Bart also states: You comment that copper is the most widely used fungicide used in organic and biodynamic growing when in fact it is Sulphur (by a country mile) as it is with all grape growers.
Chris Scott, founder, ThirtyFifty
What a load of rubbish, Organics needs certification so people know the type of organics they follow. They are not all the same, some are more restrictive than others. If Chemgrow was adopted, would all organics producers stop saying they were organic on their bottle and if they didn’t which organic rules do they follow? Organic producers choose to make wines using a restricted set of chemicals. It is their choice. They want to extract higher prices to help them recover the increased costs of making wines with less options at hand. So they need to label. Sadly, Nick is just being argumentative for the sake of some cheap press coverage, if he said to everyone he would not mention that his wines where biodynamic on his labels fair enough. Otherwise he is trying to increase costs to people who don’t believe in his type of homeopathic mysticism.
Keith Pritchard, Owner, Slate Run Vineyard, Ohio
Just a way to try to denigrate regular growing methods. Just love how people like to try to come up with legal ways to disparage others rather than just promote their own methods. Just tells a lot about their real basis of ethics.
Paul Vandenberg, Paradisos del Sol Winery, Washington State
Enjoyed the coverage. I find these folks questionable. Organic, Biodynamic, Sustainable? All are using pesticides. Sulfur is a chemical pesticide. So is Stylet Oil, Safer’s Soap, etc.

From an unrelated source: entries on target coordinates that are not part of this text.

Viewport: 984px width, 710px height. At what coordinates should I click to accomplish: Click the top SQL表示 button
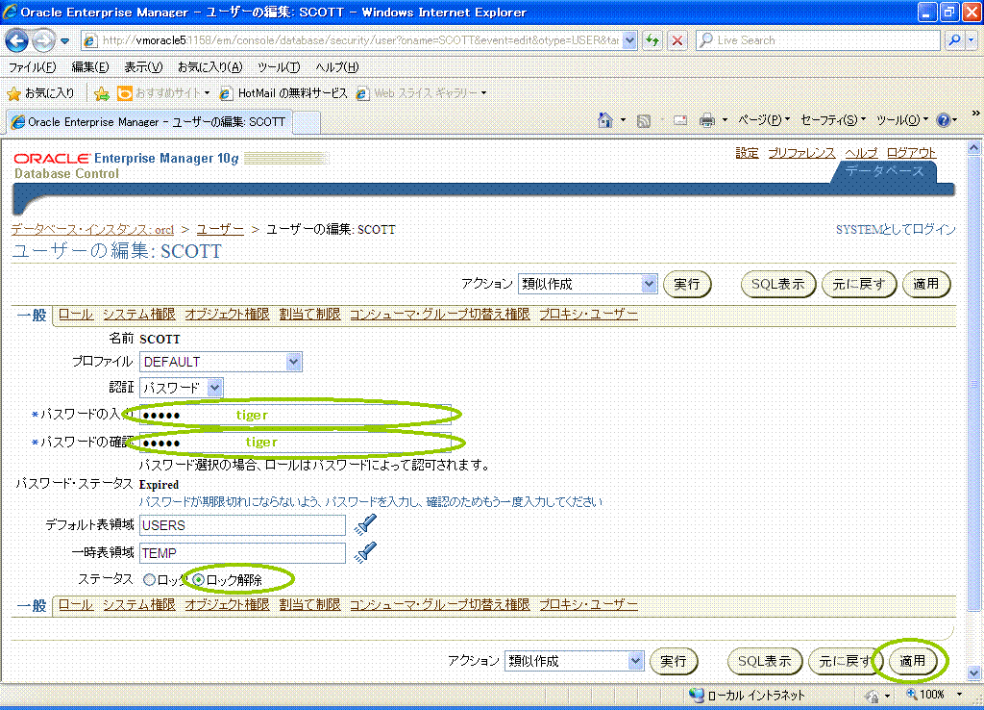[778, 284]
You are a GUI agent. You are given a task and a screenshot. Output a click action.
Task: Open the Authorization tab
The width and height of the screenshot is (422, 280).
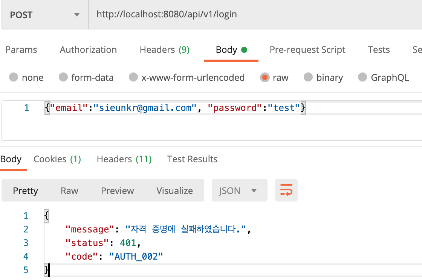(88, 50)
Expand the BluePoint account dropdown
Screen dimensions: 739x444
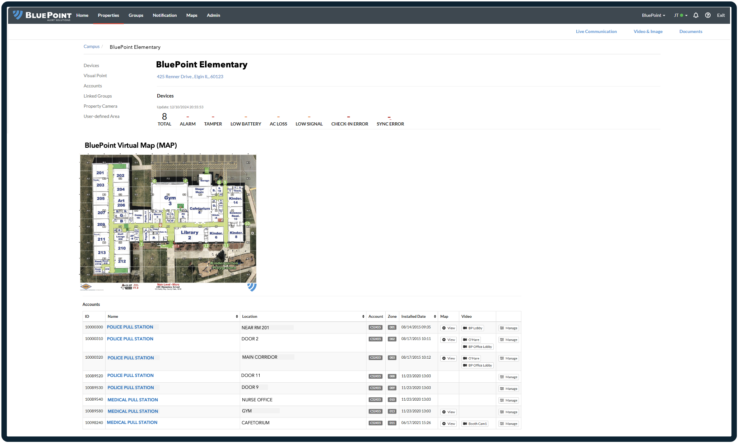tap(653, 15)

Natural wine? It is not natural, wine is a human artifact.
I am certified organic, I think it is significant. More importantly, we believe we are the only commercial vineyard on Earth growing Vitis vinifera without any inputs beyond labor, water, and manure, for the past seven vintages.
It can’t be done many places. It is why I am on this ridge top in the Rattlesnake Hills AVA in the Yakima Valley.